Official data showed on Thursday that the U.S. economy slowed less sharply in the first quarter than initially estimated.
China’s official manufacturing PMI for June rose to 51.7 from 51.2 in May, beating forecasts and adding to evidence that the world’s second-largest economy maintained its momentum in the second quarter.
Data out of Japan painted a mixed picture of the economy. While consumer price inflation rose for the fifth straight month in May, consumer spending remained tepid, the jobless rate ticked higher and industrial output slipped back into contraction, adding to underlying risks.
The dollar extended losses and gold held steady amid falling equities while crude oil prices remain on track for their biggest weekly gain since mid-May. The British pound traded above $1.30 after Prime Minister Theresa May won confidence vote in parliament.
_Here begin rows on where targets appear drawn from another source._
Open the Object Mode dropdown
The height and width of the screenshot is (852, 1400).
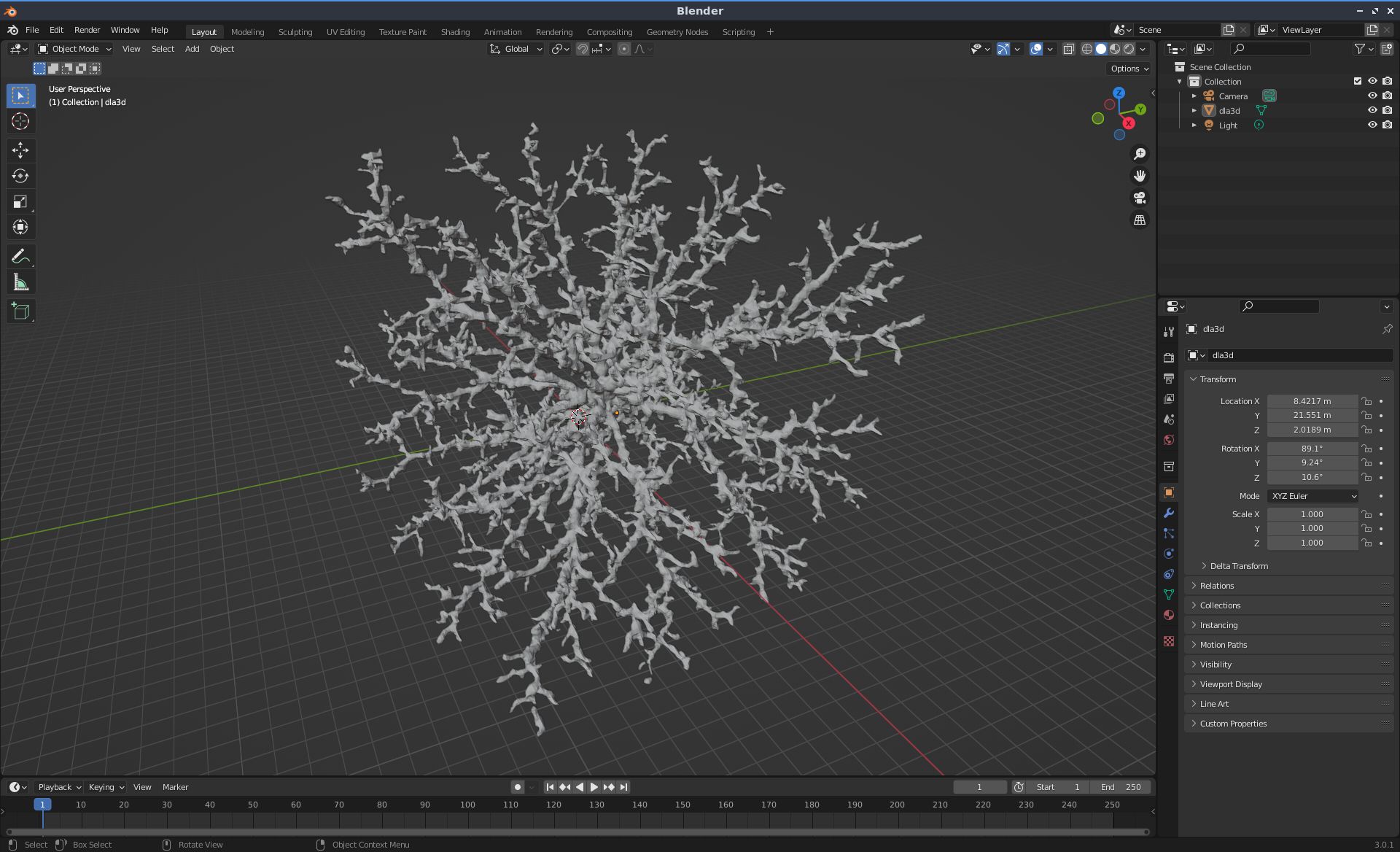coord(74,49)
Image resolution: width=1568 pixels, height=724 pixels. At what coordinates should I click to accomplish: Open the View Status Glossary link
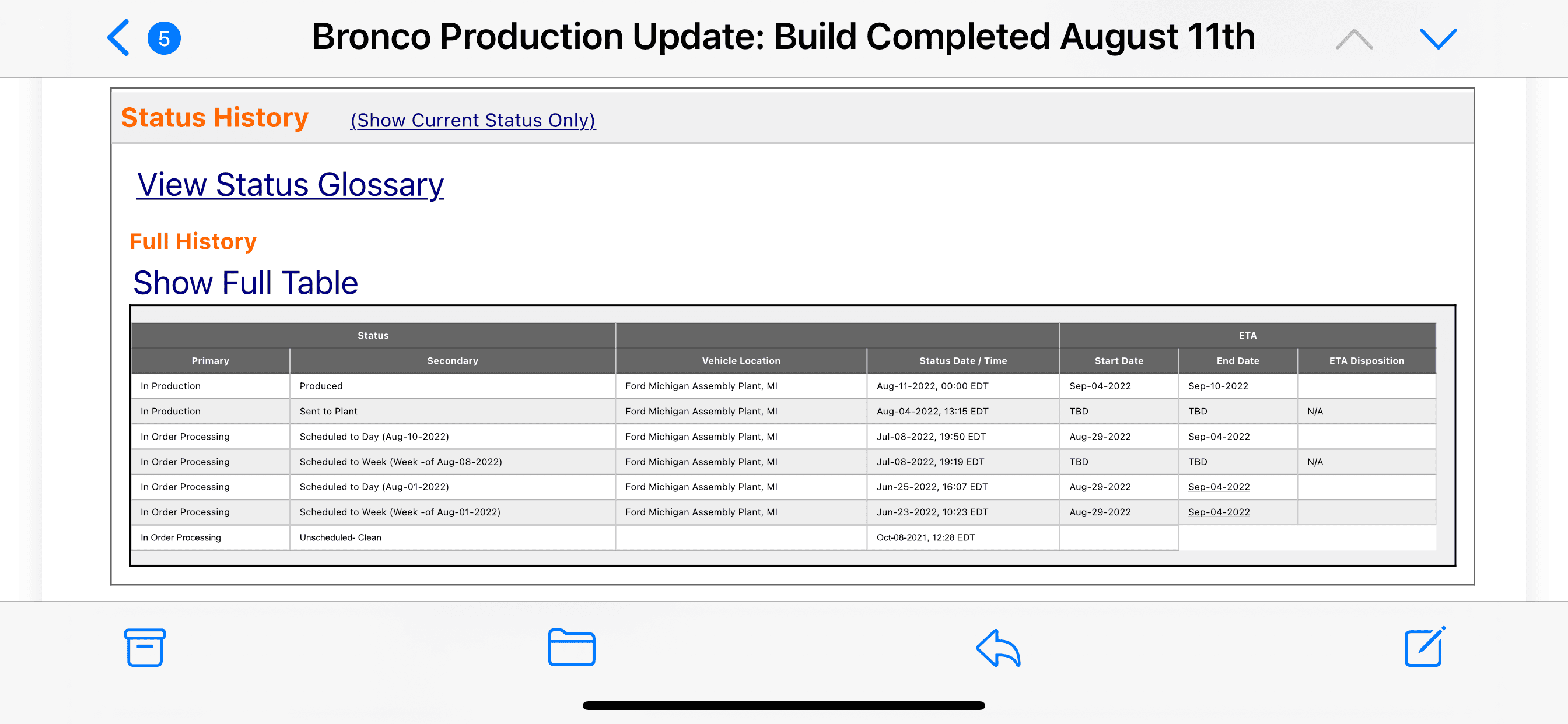(290, 184)
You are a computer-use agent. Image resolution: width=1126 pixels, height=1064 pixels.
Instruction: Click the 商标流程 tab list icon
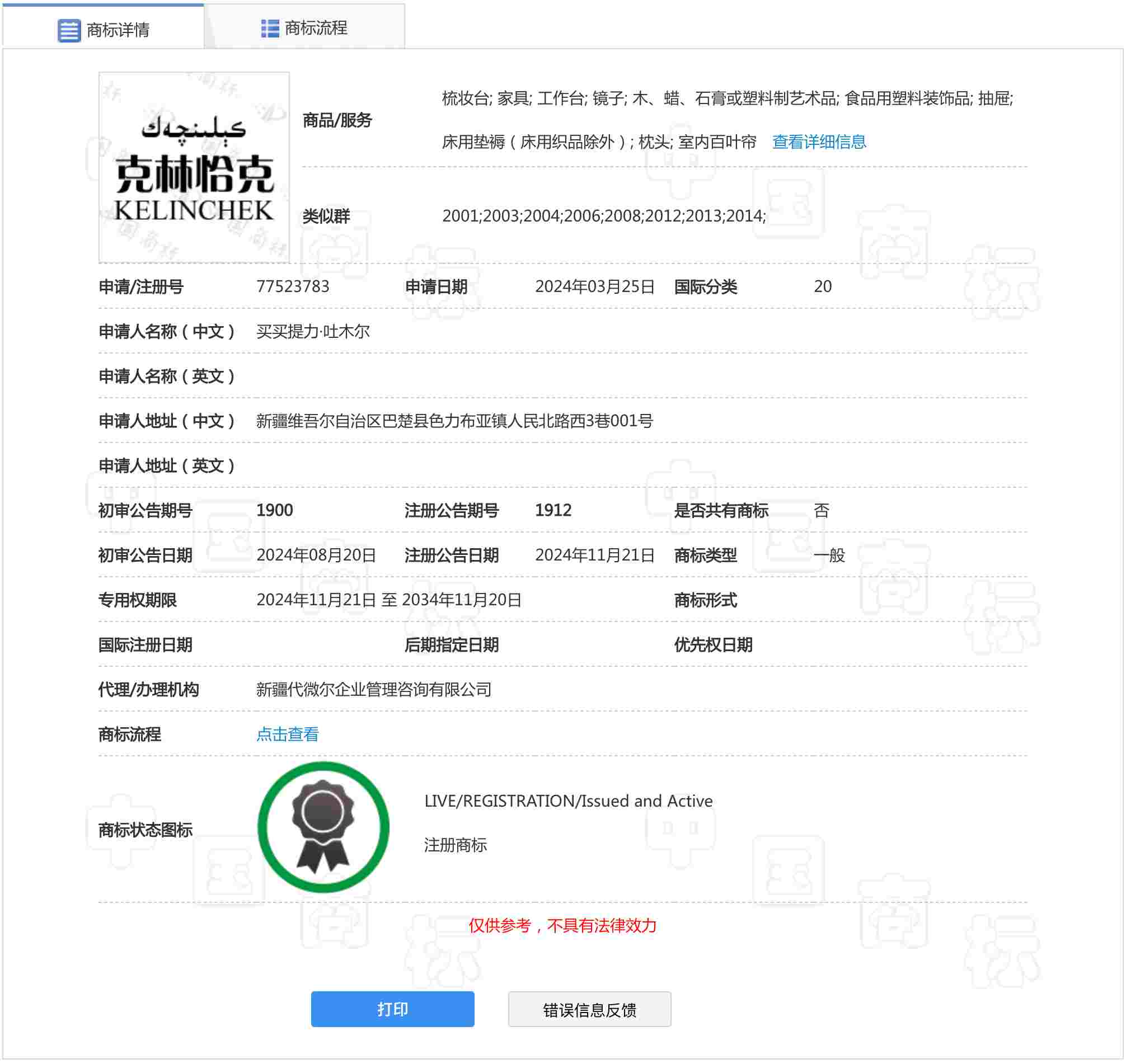tap(270, 28)
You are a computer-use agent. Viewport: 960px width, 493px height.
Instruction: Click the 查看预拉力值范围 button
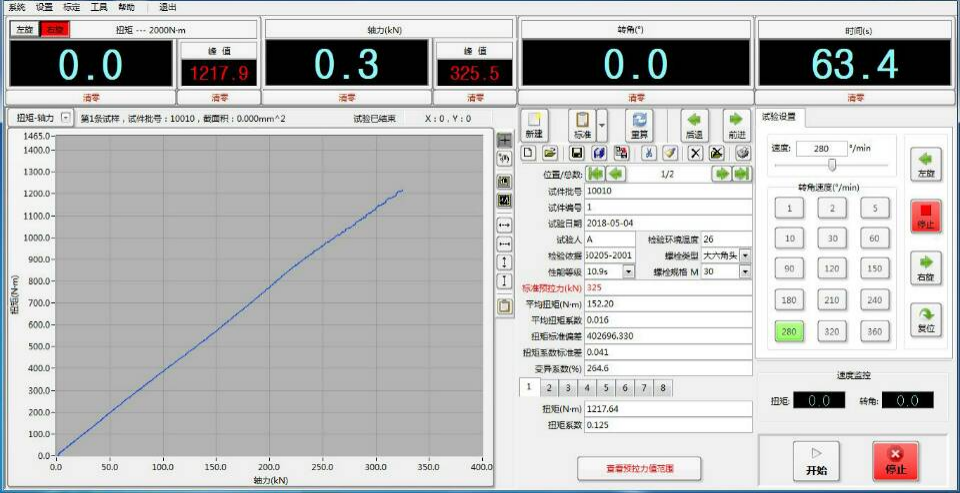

The economic calendar is heavy today, with inflation figures from the euro area, unemployment and retail sales data from Germany and French data on consumer prices and spending slated for release later in the day.
Across the Atlantic, traders are likely to keep an eye on reports on personal income and spending, consumer sentiment and Chicago-area business activity for more clues on the health of the economy.
Earlier in the day, a survey published by market research firm GfK showed that consumer confidence in the United Kingdom tumbled in June with an index score of -10, the lowest in 11 months and down from -5 in the previous month.
European markets fell the most in nine months on Thursday as the euro hit a 13-month high and the pound rose to one-month high on the back of hawkish commentary from central banks.
The pan-European Stoxx Europe 600 index lost 1.3 percent. The German DAX tumbled 1.8 percent, France’s CAC 40 index slumped 1.9 percent and the U.K.’s FTSE 100 dropped half a percent.